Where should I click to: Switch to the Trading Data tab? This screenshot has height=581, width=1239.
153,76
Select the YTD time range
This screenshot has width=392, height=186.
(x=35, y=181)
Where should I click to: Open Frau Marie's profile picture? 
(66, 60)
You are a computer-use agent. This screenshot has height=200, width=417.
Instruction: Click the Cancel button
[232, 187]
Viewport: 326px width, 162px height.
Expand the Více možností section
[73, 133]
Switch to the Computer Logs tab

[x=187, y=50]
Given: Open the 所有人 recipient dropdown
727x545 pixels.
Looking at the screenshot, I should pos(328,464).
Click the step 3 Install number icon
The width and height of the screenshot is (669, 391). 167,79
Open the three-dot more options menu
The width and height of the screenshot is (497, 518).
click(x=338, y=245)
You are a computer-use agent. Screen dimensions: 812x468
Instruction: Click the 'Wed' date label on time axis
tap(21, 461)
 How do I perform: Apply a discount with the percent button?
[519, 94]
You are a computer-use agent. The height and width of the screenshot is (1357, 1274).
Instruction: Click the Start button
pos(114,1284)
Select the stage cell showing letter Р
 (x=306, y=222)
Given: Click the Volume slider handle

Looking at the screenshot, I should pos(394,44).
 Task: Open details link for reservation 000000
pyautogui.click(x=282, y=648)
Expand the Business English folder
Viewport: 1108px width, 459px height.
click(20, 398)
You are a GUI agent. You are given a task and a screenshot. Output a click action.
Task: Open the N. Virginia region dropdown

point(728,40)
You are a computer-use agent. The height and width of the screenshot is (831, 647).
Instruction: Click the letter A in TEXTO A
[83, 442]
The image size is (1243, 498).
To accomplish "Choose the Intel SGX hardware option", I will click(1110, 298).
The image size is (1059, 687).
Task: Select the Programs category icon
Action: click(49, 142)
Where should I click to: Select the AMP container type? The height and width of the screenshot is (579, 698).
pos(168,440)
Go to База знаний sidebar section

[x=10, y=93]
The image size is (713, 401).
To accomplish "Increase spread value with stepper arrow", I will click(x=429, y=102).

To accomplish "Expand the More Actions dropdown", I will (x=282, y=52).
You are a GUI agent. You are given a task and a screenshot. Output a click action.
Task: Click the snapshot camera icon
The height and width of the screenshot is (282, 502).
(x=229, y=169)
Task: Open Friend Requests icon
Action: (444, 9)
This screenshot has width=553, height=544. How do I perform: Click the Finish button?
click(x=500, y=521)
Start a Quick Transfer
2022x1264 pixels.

********************

[Written exercise]
Can you output the lines of the records above, from the line containing "Given: Click the Volume slider handle" through the line containing "click(20, 398)", as a JSON list of strings with one string per line and blank lines left out?

[Complete output]
[
  "Given: Click the Volume slider handle",
  "Looking at the screenshot, I should pos(394,44).",
  " Task: Open details link for reservation 000000",
  "pyautogui.click(x=282, y=648)",
  "Expand the Business English folder",
  "Viewport: 1108px width, 459px height.",
  "click(20, 398)"
]